The most basic form of delivery for nanoparticle-based cancer therapies to tumors relies on a phenomenon known as the enhanced permeability and retention (EPR) effect. This effect is because tumors grow at a rapid pace, and hence the resulting vasculature often has relatively large pores and lacks structural integrity. These pores allow high concentrations of nanoparticles to enter and accumulate in the tumor as compared with surrounding tissue.
While, the EPR approach to nanoparticle delivery is effective as a cancer treatment, more specific approaches have also been developed. Nanoparticles can be linked to different biological molecules that can direct the nanoparticles to specific tumor cells. Tumor marker proteins are some commonly used tumor-targeting molecules.
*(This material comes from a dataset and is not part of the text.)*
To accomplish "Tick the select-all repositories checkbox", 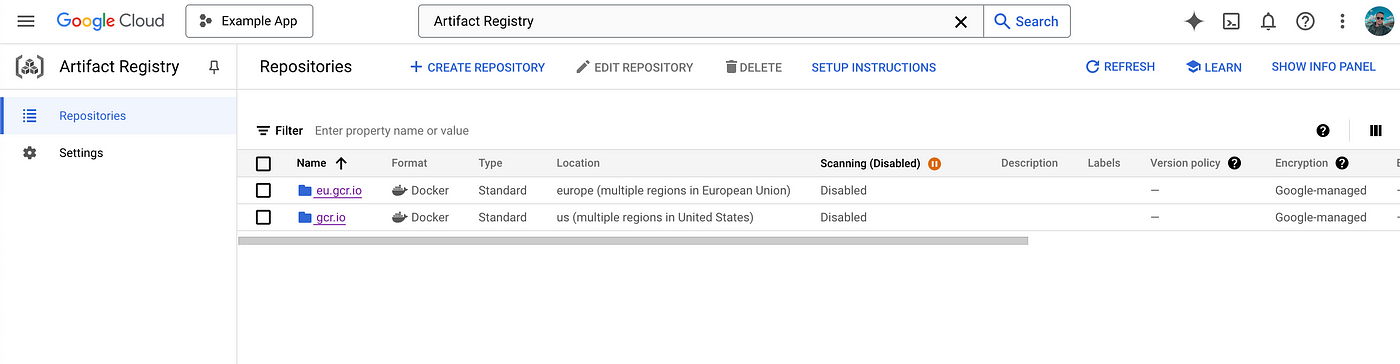I will click(263, 163).
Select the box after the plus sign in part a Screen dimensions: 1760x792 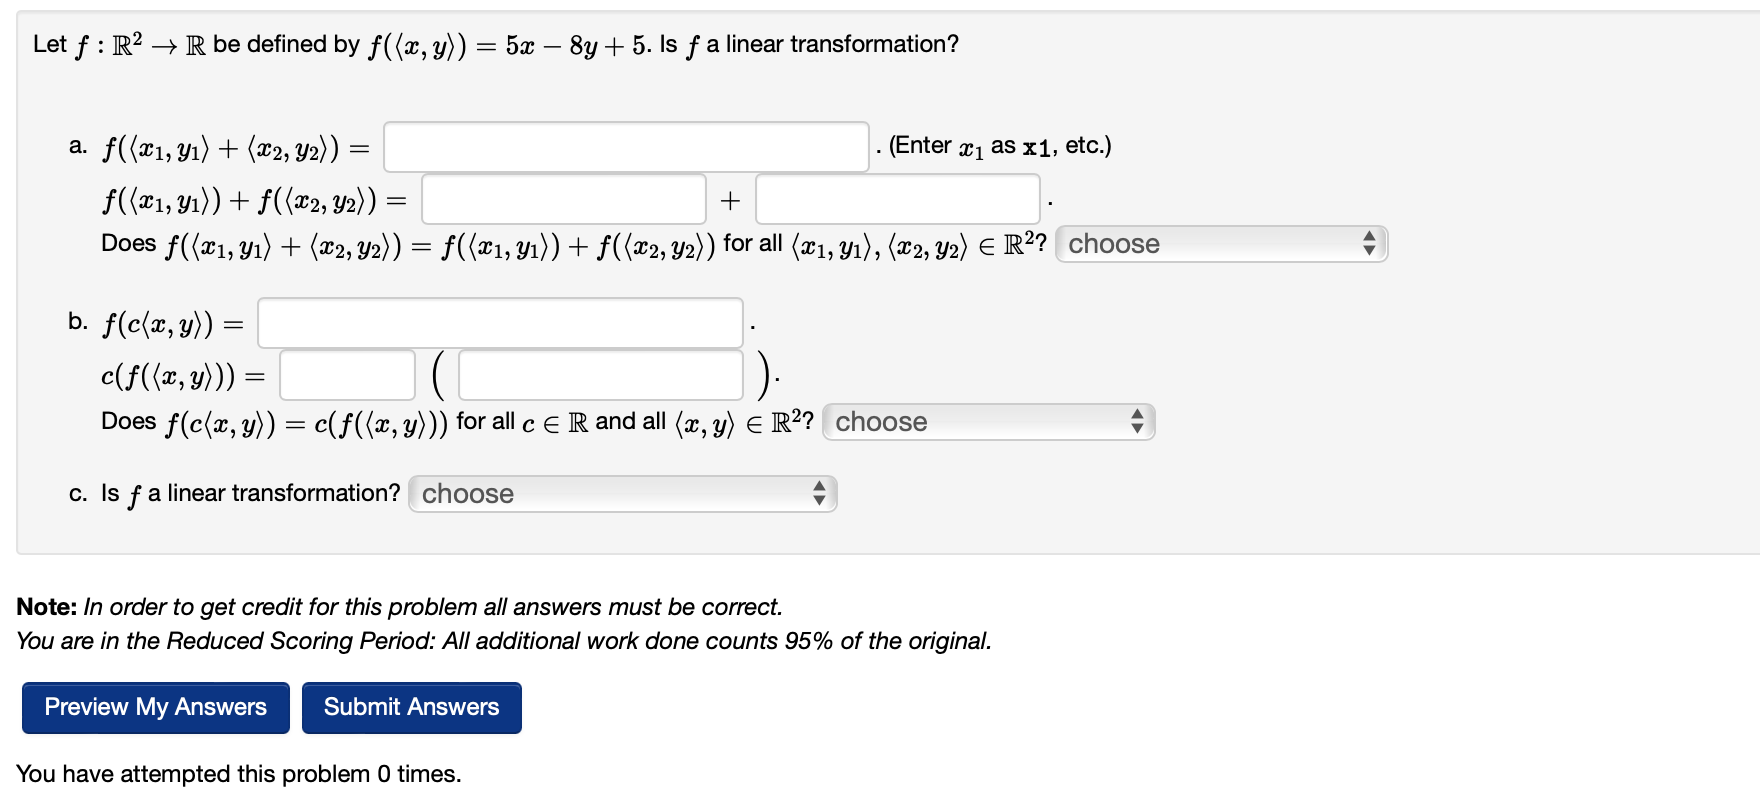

Dr. Eggehard Holler’s lab, at Cedars-Sinai Medical Center, studies tumor markers as targets for nanotherapy and their 2014 JoVE article titled, “Polymalic Acid-based Nano Biopolymers for Targeting of Multiple Tumor Markers: An Opportunity for Personalized Medicine?” highlights their methodology for producing nano-drugs.
An alternative targeting approach is coupling nanoparticles to monoclonal antibodies raised against tumor-specific plasma membrane epitopes. Dr. Konstantin Sokolov’s lab, at M.D. Anderson Cancer Center, highlights this approach in their JoVE article titled, “Synthesis of Immunotargeted Magneto-plasmonic Nanoclusters”.